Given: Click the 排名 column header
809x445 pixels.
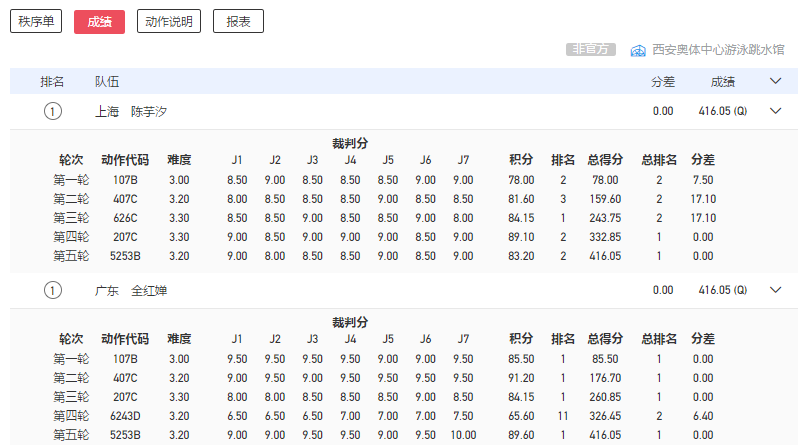Looking at the screenshot, I should [x=52, y=81].
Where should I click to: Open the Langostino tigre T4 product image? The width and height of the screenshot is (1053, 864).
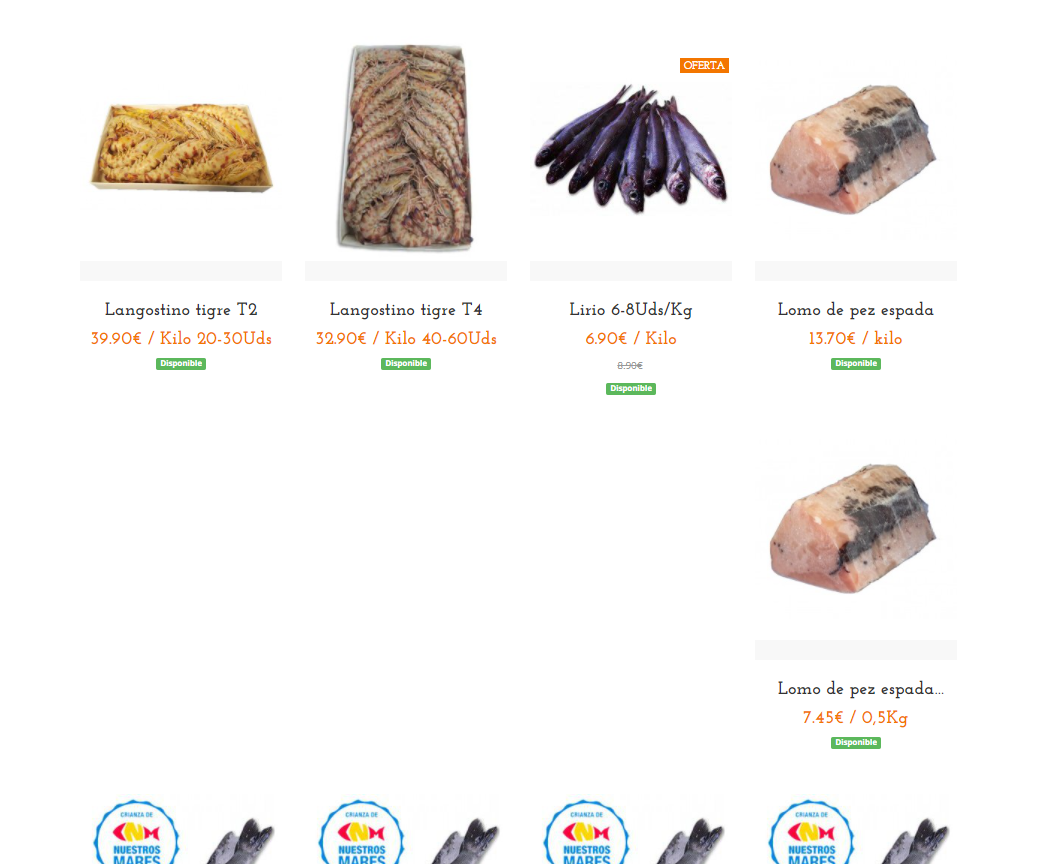click(x=405, y=147)
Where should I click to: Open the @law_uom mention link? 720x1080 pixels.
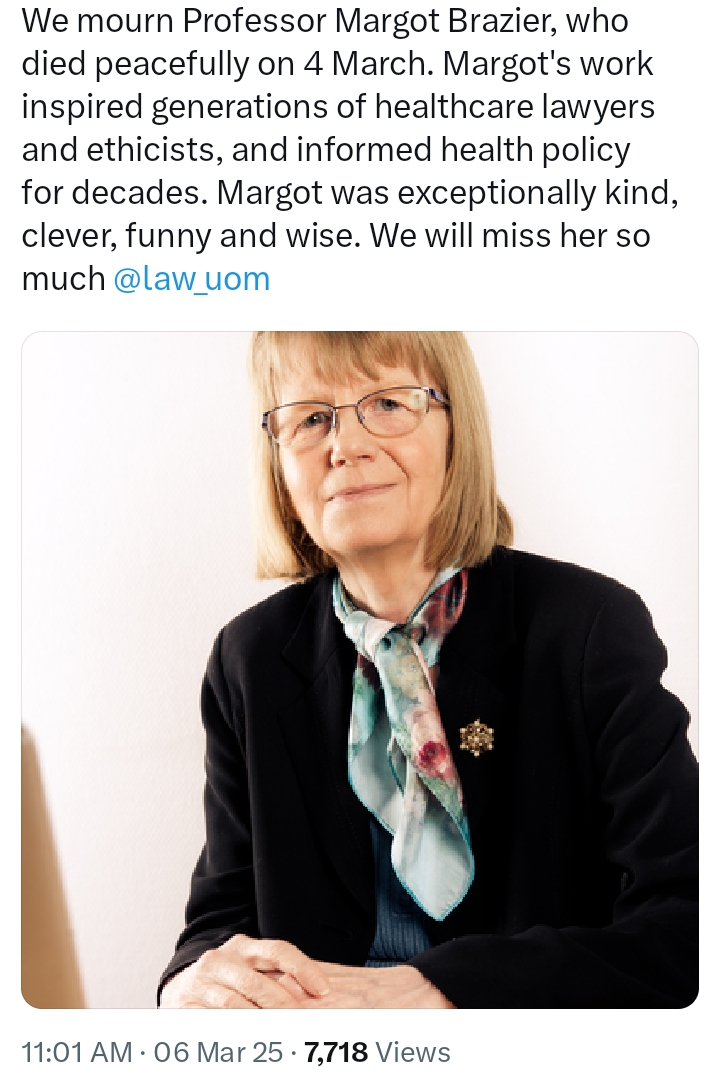(x=192, y=278)
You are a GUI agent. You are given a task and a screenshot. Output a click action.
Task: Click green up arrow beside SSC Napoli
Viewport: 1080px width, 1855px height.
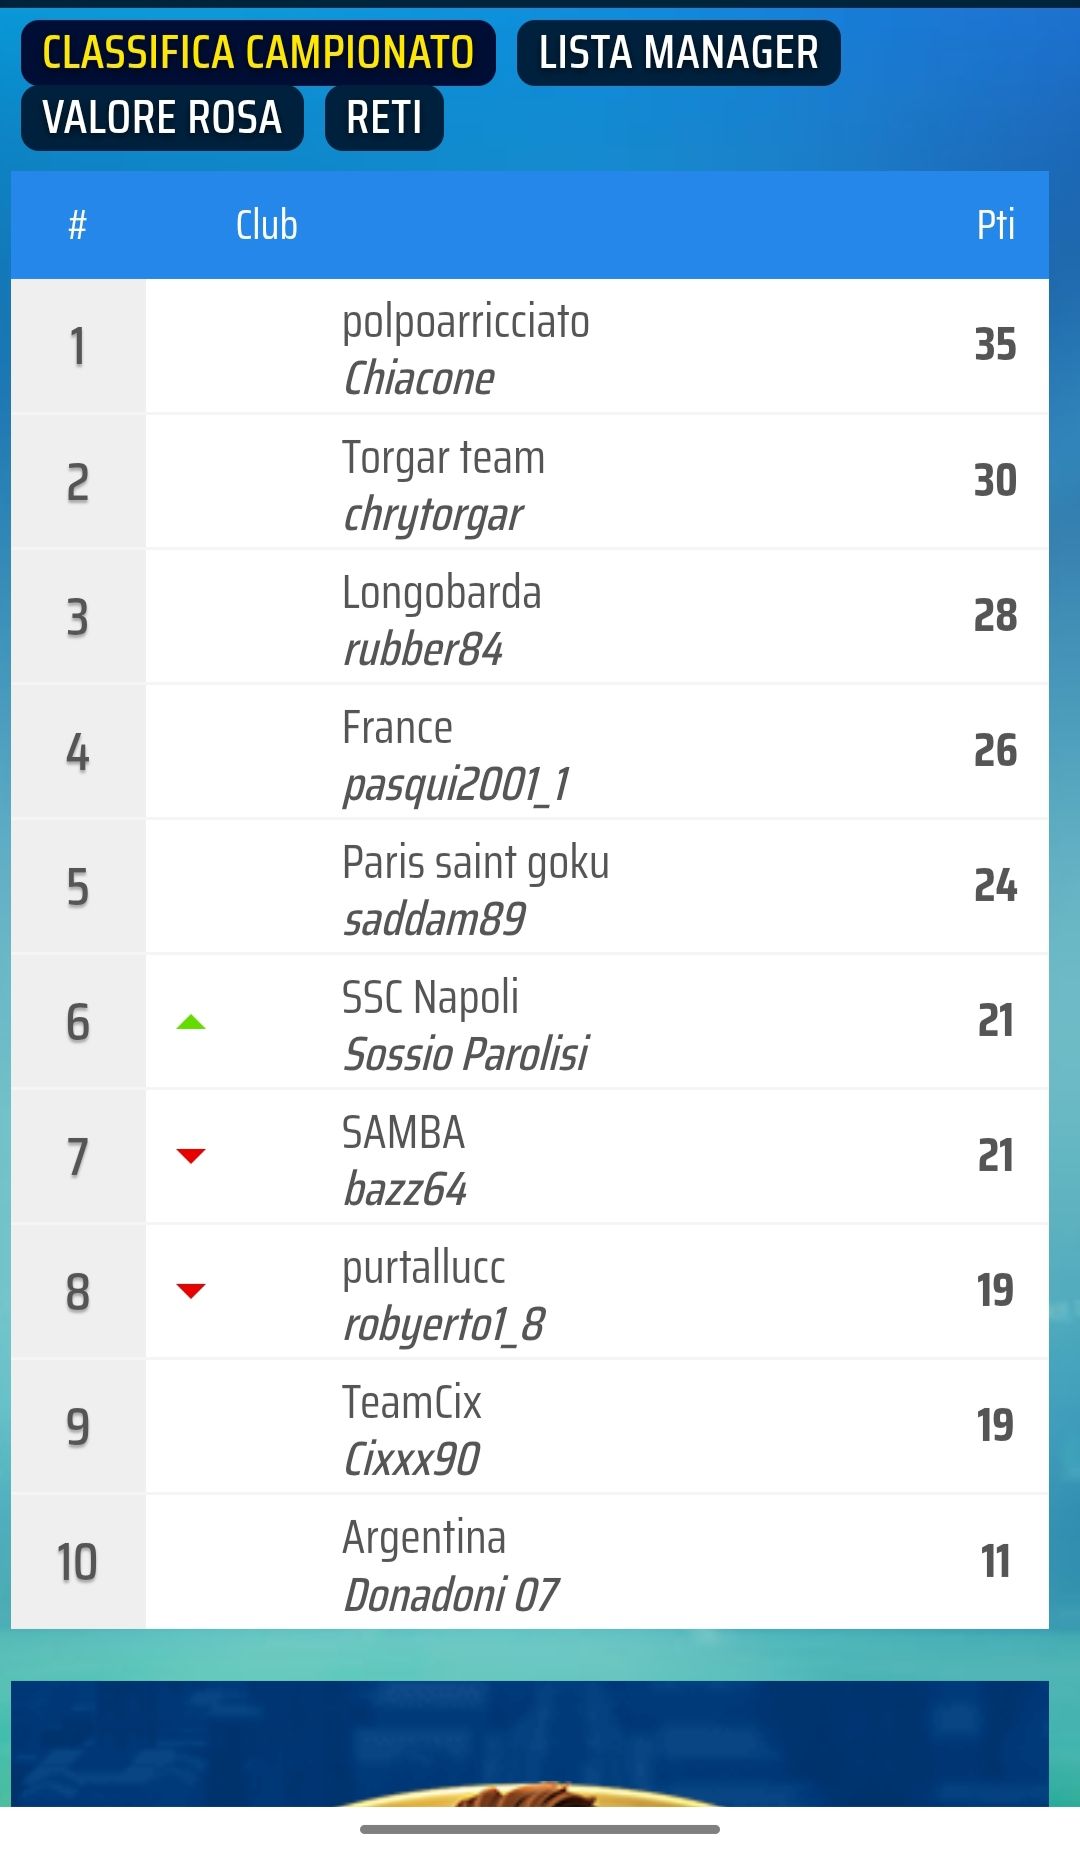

### What you need to do
Could you rewrite all of the material above, swapping every "pixels" for "px" and leaving everything else unchanged, without the pictures?

### Answer to the exercise
Given: Click the 排名 column header
809x445 px.
Looking at the screenshot, I should [x=52, y=81].
Where should I click to: Open the Langostino tigre T4 product image? The width and height of the screenshot is (1053, 864).
click(x=405, y=147)
Where should I click to: Open the @law_uom mention link? 720x1080 px.
(x=192, y=278)
You are a GUI agent. You are given a task and a screenshot. Output a click action.
Task: Click green up arrow beside SSC Napoli
Viewport: 1080px width, 1855px height.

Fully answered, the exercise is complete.